Lasciamo perdere il suo ruolo di manovratore all’atto dell’insediamento di Mario Monti, ce n’è abbastanza per pensare che il Napolitano di oggi è solo uno di quei fenomeni mediatici del momento che, per chi ha a cuore la libertà, fa venir voglia di gridare vendetta. Se poi penso che le sue invettive contro i “Polverini boy’s” le ha lanciate davanti ad una folla di bambinelli plaudenti e con bandierina d’ordinanza dell’italia rifilata loro tra le mani, un po’dei suoi strali moralisti mi verrebbe voglia di rispedirli al mittente. Quelli come lui andrebbero ricordati per quello che sono, e sono stati. Per farlo ruberò le parole a due filosofi.

Uno è Marcel de Corte, che sosteneva che“Il comunismo non è altro che l’intellettuale moderno al potere, convinto di saper convertire in realtà il mito che il suo cervello, sradicato dalla realtà, ha concepito in un mondo di cui egli è il solo autore”. L’altra è Ayn Rand, dalla quale ho imparato a non amare i politici: “Il bisogno fondamentale del parassita è quello di assicurarsi i legami con gli uomini per venir nutrito. In primo luogo egli considera le relazioni. Dichiara che l’uomo esiste per servire gli altri. Però predica l’altruismo”.

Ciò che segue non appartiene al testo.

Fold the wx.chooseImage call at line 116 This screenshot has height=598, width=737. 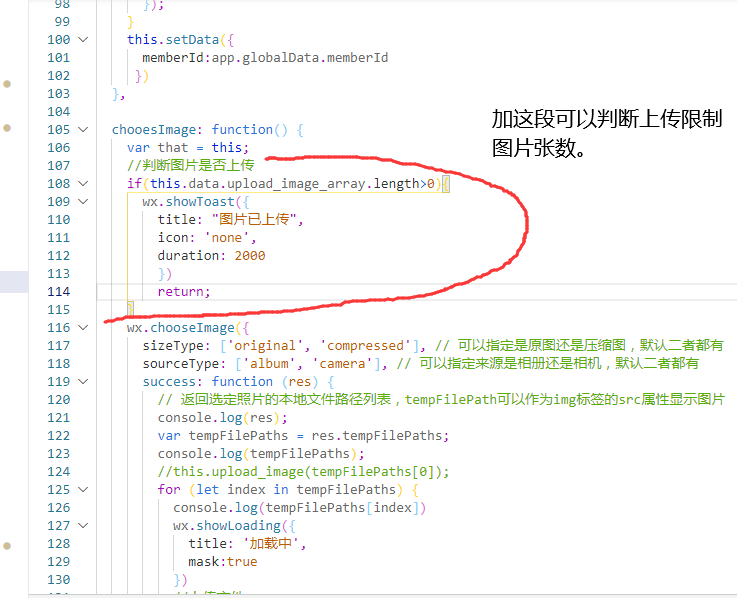click(x=83, y=328)
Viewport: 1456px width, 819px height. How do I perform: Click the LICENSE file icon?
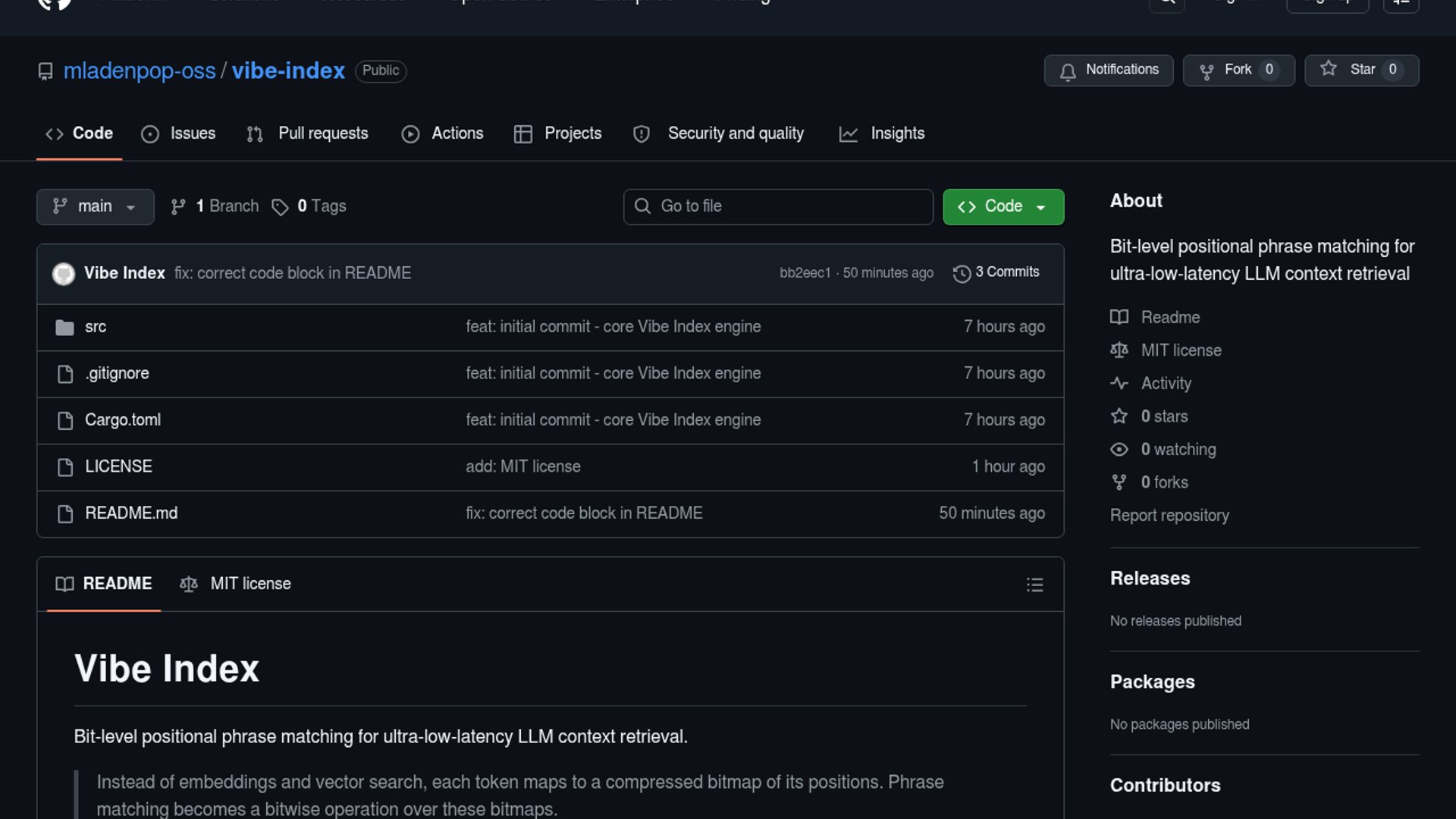tap(65, 467)
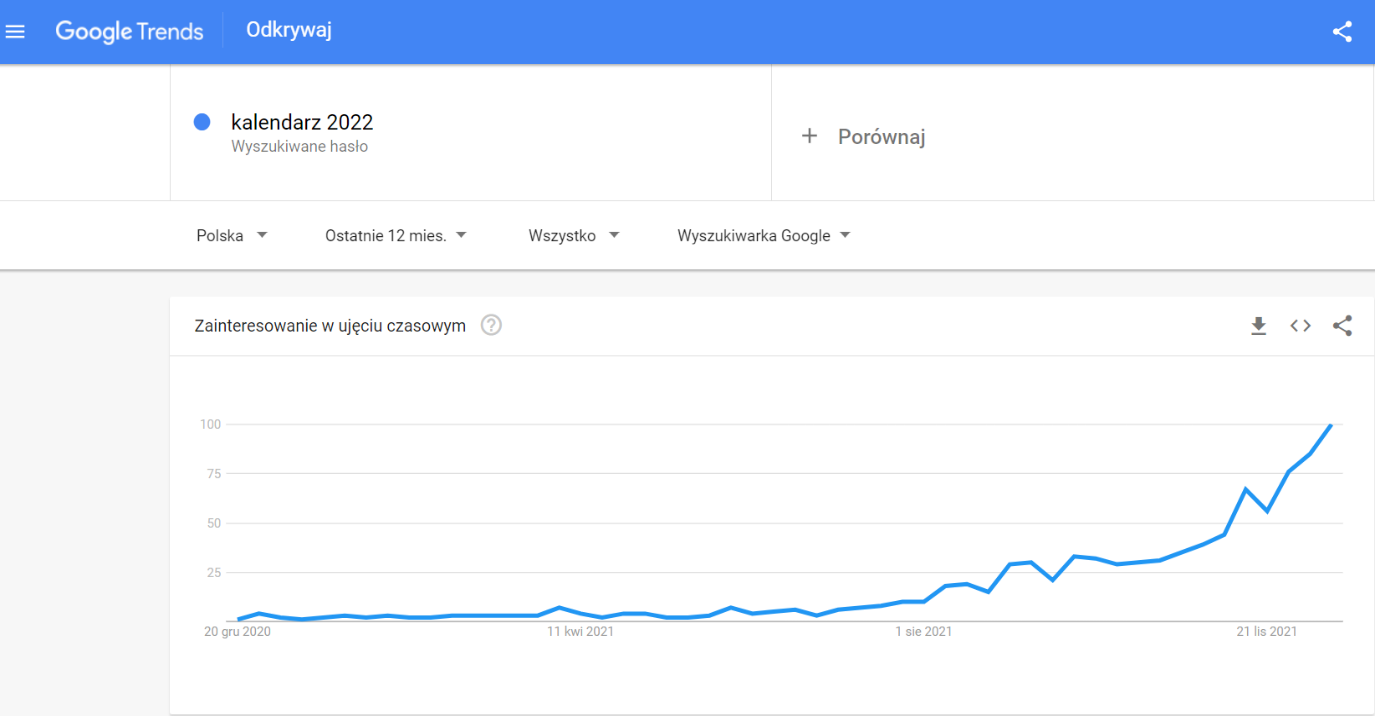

Come sintetizzare? Le rampogne di Napolitano son fuori tempo e fuori luogo, perché – senza sapere di esserlo – quest’uomo è il presidente esemplare per tutti “Er Batman” d’Italia, che nonostante abbiano le mani sporche di marmellata  trovano sempre un nutrito manipolo di giornalisti accondiscendenti che garantisce loro – con tanto di tappeto rosso – di urlarci in faccia che “tutto quel che han fatto è perfettamente legale”.
Domanda: non è forse Napolitano, come da Costituzione, il garante della legalità di questo paese?
Aveva ragione H. L. Mencken, reporter d’altri tempi: “La democrazia è l’adorazione degli sciacalli da parte dei somari”!